FAM plans to lodge a complaint to Cosafa over match-fixing after Zambia and Botswana settled for a goalless draw on Tuesday in their last Group B match at the Cosafa Women’s Championship in South Africa.
Football Association of Malawi (FAM) president Walter Nyamilandu has also questioned Council of Southern Africa Football Association’s (Cosafa) decision to schedule semi-final deciders on different time slots, saying that was the obvious mistake that potentially fuelled the alleged match-fixing.
Malawi women’s football national team, which finished its last Group A matches with a 13-0 victory over Comoros on Monday, would have made the last-four grade as the best runners-up on a superior goal difference had Zambia beaten Botswana.
However, the draw meant that both Shepolopolo made it as Group B winners and Botswana as best runners-up.
The two will face each other again in the semi-finals this afternoon.
They tied on seven points, a point better than Malawi.
Zambia are way ahead on position 114 against Botswana 147 who are on Fifa rankings. Head-to-head record shows that Zambia had won in both their two meetings against Botswana, scoring eight goals against three prior to the recent goalless draw.
Before their last group match against Botswana, Zambia had scored 18 goals against two in two games.
What has raised FAM’s eyebrows is the bizarre manner in which Zambia missed scoring opportunities, especially when the tournament’s joint leading scorer Rachel Nachula missed a penalty 14 minutes to the final whistle, a development Nyamilandu described as “very questionable and raises a lot of suspicion about match-fixing”.
Nyamilandu said: “This is a big shame and an insult to the integrity of the sport. It is a big shame to our beautiful game and very disgraceful.
“We are lodging a complaint of match-fixing with Cosafa so that thorough investigations are carried out.
“These are not ideal morals that we want our players to assimilate and grow up with. They are wrong values for the game to be associated with and appalling to say the least.

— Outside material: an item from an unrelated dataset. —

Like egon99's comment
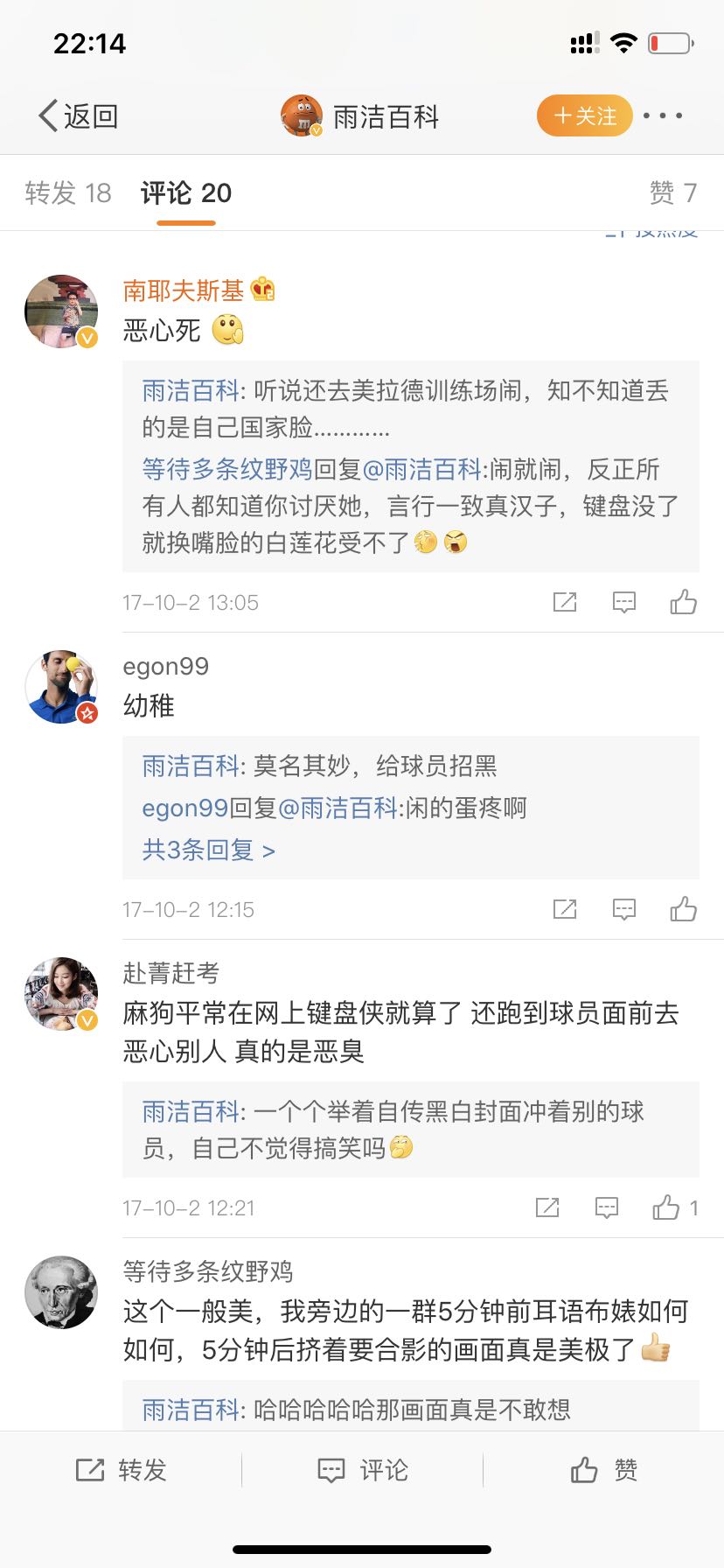724x1568 pixels. pos(683,910)
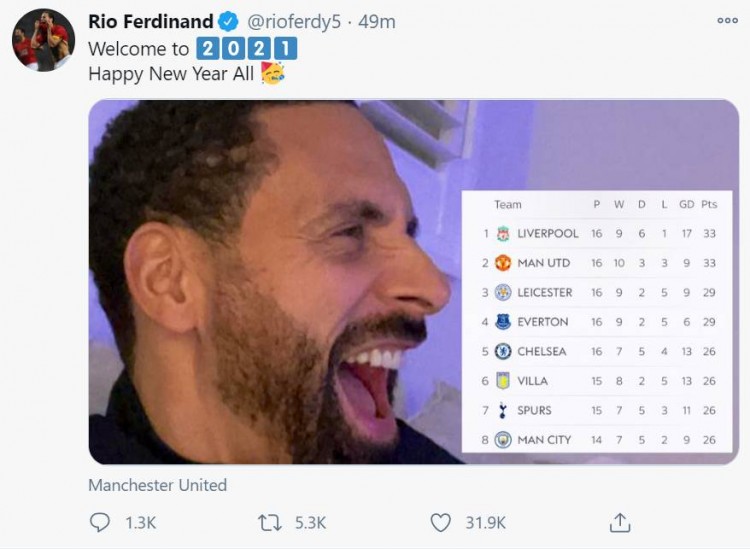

He added that the development has done great injustice to the Malawi women’s national team: “That played extremely well at the tournament and to the government that has spent a lot of money to participate in the tournament. The outcome is very unfair and the conduct uncalled for”.
Zambian media was yesterday awash with comments that accused their national team of match-fixing.
A report on zambiareports.com by one Boyd Nyirenda commenting on an article, said: “Match-fixing between Zambia vs Botswana…they didn’t want to play with Malawi in semi-finals and it was obvious to see that…so sad in football.”
After the match, Zambia coach Beauty Mwamba was also surprised with her team’s performance, especially regarding Nachula’s unbelievable penalty miss that went at least three metres away from goal.
“I am not happy with that. There was just the goalkeeper to beat and she missed like that,” she explained.
In an interview yesterday, Cosafa deputy chief executive officer Suzgo Nyirenda said he would not comment on the matter until they get FAM’s official complaint.
“We are yet to receive the letter of complaint. It will, thus, be difficult to comment at this point. But we have an integrity management team that caters for all our tournaments and they provide report for each match.
Cosafa statutes clearly state that fairplay and integrity have to be adhered to by all member associations and all participating teams, unreservedly, and penalties for non-compliance include disqualification from tournaments and suspension from other Cosafa events.
Part of the statutes read: “All persons bound by Cosafa rules and regulations must refrain from any behaviour that damages or could damage the integrity of matches and competitions. Being an integrity matter, sanctions are enshrined in the ethics code and dealt with by the ethics committee.”
Zambia are expected to face Botswana again this afternoon in the first semi-final before defending champions South Africa take on Zimbabwe in the other last-four encounter later in the day.
Malawi were hoping to qualify for Cosafa semi-finals for the first time since 2011. They failed to cross the preliminary stage at last year’s event, but have now improved their performance as they narrowly lost 3-1 to South Africa, who are 97 steps better on Fifa rankings. They also triumphed 2-0 and 13-0 over Madagascar and Comoros, respectively.